Every line in the records below with the string "will" needs to be copied out.
** Input follows **
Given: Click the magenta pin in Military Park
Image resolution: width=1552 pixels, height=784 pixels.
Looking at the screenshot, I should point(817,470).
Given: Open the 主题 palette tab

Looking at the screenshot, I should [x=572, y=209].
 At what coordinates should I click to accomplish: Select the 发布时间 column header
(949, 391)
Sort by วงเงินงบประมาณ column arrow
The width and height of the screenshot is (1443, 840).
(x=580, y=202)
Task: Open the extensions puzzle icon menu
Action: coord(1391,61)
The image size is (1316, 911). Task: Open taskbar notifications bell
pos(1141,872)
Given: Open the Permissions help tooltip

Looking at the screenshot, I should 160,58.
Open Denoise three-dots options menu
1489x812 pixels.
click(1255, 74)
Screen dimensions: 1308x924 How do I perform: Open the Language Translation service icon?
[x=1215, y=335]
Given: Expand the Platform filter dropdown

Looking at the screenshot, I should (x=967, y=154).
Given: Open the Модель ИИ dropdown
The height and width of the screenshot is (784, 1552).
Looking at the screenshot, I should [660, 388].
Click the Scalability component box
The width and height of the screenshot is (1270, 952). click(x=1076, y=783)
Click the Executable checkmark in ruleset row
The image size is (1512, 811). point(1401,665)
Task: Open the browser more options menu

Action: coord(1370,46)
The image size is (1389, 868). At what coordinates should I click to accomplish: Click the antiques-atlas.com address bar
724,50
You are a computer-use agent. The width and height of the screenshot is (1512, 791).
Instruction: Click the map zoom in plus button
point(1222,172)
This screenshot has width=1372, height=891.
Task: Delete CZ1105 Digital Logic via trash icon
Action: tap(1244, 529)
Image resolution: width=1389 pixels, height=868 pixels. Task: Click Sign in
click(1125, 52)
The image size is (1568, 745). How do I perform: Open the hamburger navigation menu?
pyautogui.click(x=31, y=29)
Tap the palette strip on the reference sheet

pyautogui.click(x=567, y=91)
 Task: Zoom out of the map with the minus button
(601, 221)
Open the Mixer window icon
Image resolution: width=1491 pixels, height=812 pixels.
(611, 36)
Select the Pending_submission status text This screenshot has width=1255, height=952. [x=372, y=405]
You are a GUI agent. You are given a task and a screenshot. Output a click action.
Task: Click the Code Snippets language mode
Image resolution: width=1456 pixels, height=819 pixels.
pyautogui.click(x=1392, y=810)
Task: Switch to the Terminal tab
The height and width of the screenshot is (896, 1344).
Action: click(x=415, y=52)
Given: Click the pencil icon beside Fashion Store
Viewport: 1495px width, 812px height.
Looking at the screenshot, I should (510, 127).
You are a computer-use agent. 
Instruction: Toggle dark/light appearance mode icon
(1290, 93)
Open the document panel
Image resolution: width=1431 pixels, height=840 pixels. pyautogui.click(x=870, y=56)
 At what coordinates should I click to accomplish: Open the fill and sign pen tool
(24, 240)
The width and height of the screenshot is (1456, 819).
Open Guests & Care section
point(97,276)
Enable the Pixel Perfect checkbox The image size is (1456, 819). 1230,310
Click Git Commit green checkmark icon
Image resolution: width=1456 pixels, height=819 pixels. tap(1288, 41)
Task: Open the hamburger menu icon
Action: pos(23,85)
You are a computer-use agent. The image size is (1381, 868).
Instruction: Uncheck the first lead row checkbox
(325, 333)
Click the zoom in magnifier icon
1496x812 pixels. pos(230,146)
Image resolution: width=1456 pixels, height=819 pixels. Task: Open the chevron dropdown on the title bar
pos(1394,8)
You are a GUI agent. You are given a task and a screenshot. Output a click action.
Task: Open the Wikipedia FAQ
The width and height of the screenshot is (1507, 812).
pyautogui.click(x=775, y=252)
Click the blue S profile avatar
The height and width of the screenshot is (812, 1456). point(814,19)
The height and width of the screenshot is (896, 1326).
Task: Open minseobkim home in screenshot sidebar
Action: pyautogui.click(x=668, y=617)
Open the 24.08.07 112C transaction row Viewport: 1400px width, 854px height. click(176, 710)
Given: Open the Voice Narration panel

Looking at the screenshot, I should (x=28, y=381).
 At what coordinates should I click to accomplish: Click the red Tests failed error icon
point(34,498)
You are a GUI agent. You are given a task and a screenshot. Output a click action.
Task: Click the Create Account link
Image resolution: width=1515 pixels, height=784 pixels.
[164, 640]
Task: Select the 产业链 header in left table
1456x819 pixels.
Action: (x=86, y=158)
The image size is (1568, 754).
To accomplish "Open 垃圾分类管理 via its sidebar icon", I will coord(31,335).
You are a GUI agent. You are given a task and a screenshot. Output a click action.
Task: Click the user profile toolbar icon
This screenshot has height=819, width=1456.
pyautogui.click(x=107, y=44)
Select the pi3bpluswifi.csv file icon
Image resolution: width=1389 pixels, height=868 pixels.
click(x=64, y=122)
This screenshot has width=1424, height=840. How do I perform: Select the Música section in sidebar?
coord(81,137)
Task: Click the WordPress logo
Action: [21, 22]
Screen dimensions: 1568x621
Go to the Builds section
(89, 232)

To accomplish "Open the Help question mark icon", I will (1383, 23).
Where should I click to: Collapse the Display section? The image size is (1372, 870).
** End of Input **
*Task response*
To accomplish "Open 垃圾分类管理 via its sidebar icon", I will coord(31,335).
To accomplish "Open the Help question mark icon", I will (1383, 23).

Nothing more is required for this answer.